J Eval Clin Pract ; 29(8): 1338-1353, 2023 12.
Artigo em Inglês | MEDLINE | ID: mdl-36938857

RESUMO

BACKGROUND, AIMS AND OBJECTIVES: This scoping review aimed to understand potential barriers and facilitators in transitioning patients from specialty to primary care settings, to inform the implementation of an intervention to promote active consideration of psychiatrically stable patients for transition from the specialty mental health setting back to primary care. METHODS: Guided by Levac and colleagues' six-stage methodological framework for conducting scoping studies, we systematically searched electronic article databases for peer-reviewed literature from January 2000 to May 2016. We included identified articles that discuss findings related to potential barriers and facilitators in transitioning patients from specialty to primary care settings.
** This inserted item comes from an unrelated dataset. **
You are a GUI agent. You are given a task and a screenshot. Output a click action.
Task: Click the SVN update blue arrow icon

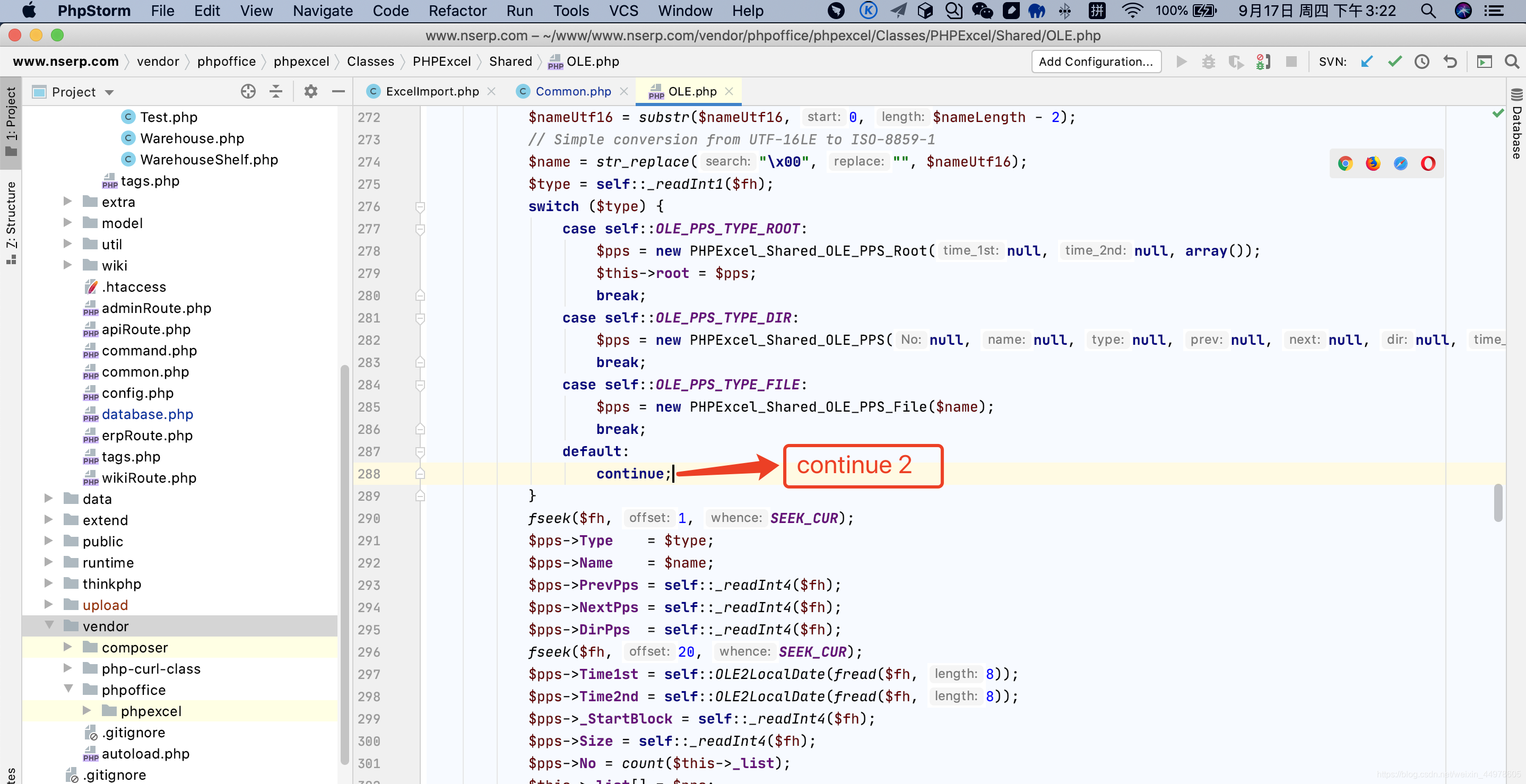1366,62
We performed descriptive and thematic analyses of results to generate emergent codes and their categorizations. RESULTS: Our database search yielded 906 unique articles, 23 of which we included in our scoping review. All but one of the included studies were conducted in North America. Identified potential barriers and facilitators spanned eight emergent themes-(i) primary care accessibility, especially in terms of timely availability of appointments, (ii) clarity in respective roles of specialty care and primary care in managing a patient, (iii) timely exchange of information, (iv) transition process management, (v) perceived ability of primary care providers to manage specialty conditions, (vi) perceived ability of patients to self-manage, (vii) leadership support and (viii) support for implementing initiatives to promote transitions. CONCLUSIONS: Findings from this scoping review enable an increased understanding of current practices and considerations regarding care transitions from specialty to primary care settings. The importance of role clarification, shared clinical information systems, confidence in care competency, and adequate organizational support to promote appropriate transitions were themes most widely reported across the reviewed studies. Few studies specifically examined the transition from specialty mental health to primary care. Future studies should account for mental health-specific symptomatic patterns and recovery trajectories, such as prevalent chronicity and frequency of relapse, in planning and conducting transitions from specialty mental health back to primary care.